One of these consuls, Gnaeus Pompeius, better known as Pompey, already a successful general, went on to obtain commands and win wars in the seventies and sixties which conferred on him exceptional personal prestige, or auctoritas (‘authority’) in Roman parlance. One of these commands tackled the unfinished business of Mithradates, still at large. Pompey forced the king to take refuge on the other side of the Black Sea, in the Crimea. Pompey then marched his devoted army into Syria, where he deposed the last Seleucid king and turned the remnant of this once great empire into a Roman province, Syria. People in this part of the Mediterranean world were put in mind of an earlier conqueror from the west, as was Pompey himself.
In Copenhagen’s superbly housed collection of antiquities, the Ny Carlsberg Glyptotek, you can contemplate what must be one of the most peculiar products of Roman portraiture. By today’s standards this fine marble head of a jowly male in early middle age with thin lips and furrowed brow does not demand admiration for its subject’s good looks. The enviably full head of
hair is another matter, not least the artfully rendered quiff of lustrous locks.
The subject is Pompey, of whom his ancient biographer, Plutarch, wrote:
His hair was inclined to lift itself slightly from his forehead, and this, with a graceful contour of face about the eyes, produced a resemblance, more talked about than actually apparent, to the portrait statues of King Alexander. Wherefore, since many also applied the name to him in his earlier years, Pompey did not decline it.
Pompey liked the comparison. He was certainly a warlord, in the sense that his military successes had given him an individual autonomy within a weak state. But he did not want the kingly position to which warlords in history sometimes aspire. A rival warlord, however, had different ideas.

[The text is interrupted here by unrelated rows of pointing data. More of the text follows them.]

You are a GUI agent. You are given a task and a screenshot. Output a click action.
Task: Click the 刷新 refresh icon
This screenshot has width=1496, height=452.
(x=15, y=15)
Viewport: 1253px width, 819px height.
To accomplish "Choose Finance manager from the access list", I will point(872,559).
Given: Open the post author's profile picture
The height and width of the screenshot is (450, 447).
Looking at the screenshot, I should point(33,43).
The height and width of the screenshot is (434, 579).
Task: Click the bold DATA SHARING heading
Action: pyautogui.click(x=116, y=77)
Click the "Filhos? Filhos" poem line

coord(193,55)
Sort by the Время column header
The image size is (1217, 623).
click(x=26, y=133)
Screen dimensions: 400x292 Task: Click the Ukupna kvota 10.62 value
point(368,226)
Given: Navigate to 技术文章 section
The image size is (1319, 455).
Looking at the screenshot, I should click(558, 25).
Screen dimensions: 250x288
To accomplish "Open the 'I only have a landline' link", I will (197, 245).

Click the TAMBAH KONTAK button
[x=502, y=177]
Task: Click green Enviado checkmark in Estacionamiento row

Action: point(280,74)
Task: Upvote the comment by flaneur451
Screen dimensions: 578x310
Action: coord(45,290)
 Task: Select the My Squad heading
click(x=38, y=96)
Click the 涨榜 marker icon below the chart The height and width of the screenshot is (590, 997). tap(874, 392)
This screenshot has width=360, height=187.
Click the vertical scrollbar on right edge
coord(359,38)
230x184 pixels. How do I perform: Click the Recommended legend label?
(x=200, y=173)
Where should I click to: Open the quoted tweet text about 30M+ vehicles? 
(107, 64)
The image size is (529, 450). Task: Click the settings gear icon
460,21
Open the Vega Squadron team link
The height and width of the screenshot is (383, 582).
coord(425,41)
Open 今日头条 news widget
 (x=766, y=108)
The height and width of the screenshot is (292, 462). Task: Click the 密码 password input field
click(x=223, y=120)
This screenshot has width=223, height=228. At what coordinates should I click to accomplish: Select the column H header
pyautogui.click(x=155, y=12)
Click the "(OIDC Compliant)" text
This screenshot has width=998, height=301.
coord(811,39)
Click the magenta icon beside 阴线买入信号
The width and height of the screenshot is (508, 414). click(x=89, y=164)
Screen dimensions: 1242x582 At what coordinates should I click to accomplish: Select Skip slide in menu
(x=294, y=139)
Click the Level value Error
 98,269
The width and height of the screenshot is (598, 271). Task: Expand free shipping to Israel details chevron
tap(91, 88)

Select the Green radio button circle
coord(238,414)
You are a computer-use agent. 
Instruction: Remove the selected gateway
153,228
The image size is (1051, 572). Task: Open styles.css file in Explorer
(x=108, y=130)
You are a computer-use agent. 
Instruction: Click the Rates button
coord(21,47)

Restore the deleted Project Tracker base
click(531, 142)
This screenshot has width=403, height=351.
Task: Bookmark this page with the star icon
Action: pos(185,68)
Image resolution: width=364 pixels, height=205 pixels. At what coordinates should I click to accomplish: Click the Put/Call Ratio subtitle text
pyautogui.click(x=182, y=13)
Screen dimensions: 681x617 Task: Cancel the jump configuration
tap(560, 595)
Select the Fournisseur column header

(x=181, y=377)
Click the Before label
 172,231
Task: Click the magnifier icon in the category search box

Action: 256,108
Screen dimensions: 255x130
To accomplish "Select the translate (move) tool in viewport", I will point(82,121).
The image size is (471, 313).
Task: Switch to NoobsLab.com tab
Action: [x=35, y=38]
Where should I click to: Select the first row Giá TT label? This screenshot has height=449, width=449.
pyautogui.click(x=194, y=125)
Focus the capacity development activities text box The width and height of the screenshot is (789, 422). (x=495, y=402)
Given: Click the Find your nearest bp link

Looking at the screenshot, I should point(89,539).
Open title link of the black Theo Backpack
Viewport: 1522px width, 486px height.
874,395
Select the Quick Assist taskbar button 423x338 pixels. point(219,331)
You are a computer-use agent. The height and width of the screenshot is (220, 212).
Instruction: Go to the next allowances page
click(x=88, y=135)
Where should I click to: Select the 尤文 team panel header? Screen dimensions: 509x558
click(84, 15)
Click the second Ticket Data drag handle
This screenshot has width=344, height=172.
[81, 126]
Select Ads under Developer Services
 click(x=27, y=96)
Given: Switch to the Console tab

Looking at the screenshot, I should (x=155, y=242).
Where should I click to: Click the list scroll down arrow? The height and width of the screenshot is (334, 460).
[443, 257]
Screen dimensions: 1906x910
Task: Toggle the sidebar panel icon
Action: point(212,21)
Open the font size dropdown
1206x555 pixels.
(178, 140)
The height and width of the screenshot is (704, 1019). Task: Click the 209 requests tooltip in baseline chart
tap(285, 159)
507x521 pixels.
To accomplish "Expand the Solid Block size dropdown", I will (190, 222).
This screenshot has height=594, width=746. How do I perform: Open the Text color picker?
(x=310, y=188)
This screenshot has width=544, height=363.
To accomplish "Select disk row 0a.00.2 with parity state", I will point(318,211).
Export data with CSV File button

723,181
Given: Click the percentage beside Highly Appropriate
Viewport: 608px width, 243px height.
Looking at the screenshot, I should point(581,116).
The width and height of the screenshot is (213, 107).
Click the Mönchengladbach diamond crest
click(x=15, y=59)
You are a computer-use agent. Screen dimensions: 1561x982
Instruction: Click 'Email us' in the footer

Gaius Julius Caesar, the elder of the two men, came from the hard-up lesser branch of an old patrician family. Like Pompey when it suited him, he used populist methods to obtain personal advancement. To this end, the two men for a while were political allies, sealing the deal by intermarriage, like a pair of Hellenistic kings. Conservative aristocrats sought to obstruct this alliance. The religious scrupulosity of Marcus Calpurnius Bibulus, Caesar’s colleague in the consulship of 59 BC, comes in here.
Using a tribune of the people to push through the legislation, Caesar now got what he wanted, the opportunity for military glory in the west on a scale to match Pompey’s in the east.
All Gaul is divided into three parts, one of which the Belgae inhabit, the Aquitani another, those who in their own language are called Celts, in ours Gauls, the third. All these differ from each other in language, customs and laws.
These are the opening words of one of the set books when I sat the pre-university Latin exam at school in England. Exam setters like the plain style of the Latin, which pitches the difficulty at about the right level. The author is Caesar. Using the third person to depersonalize his writing, he gave here his version of his achievements during this Gallic command.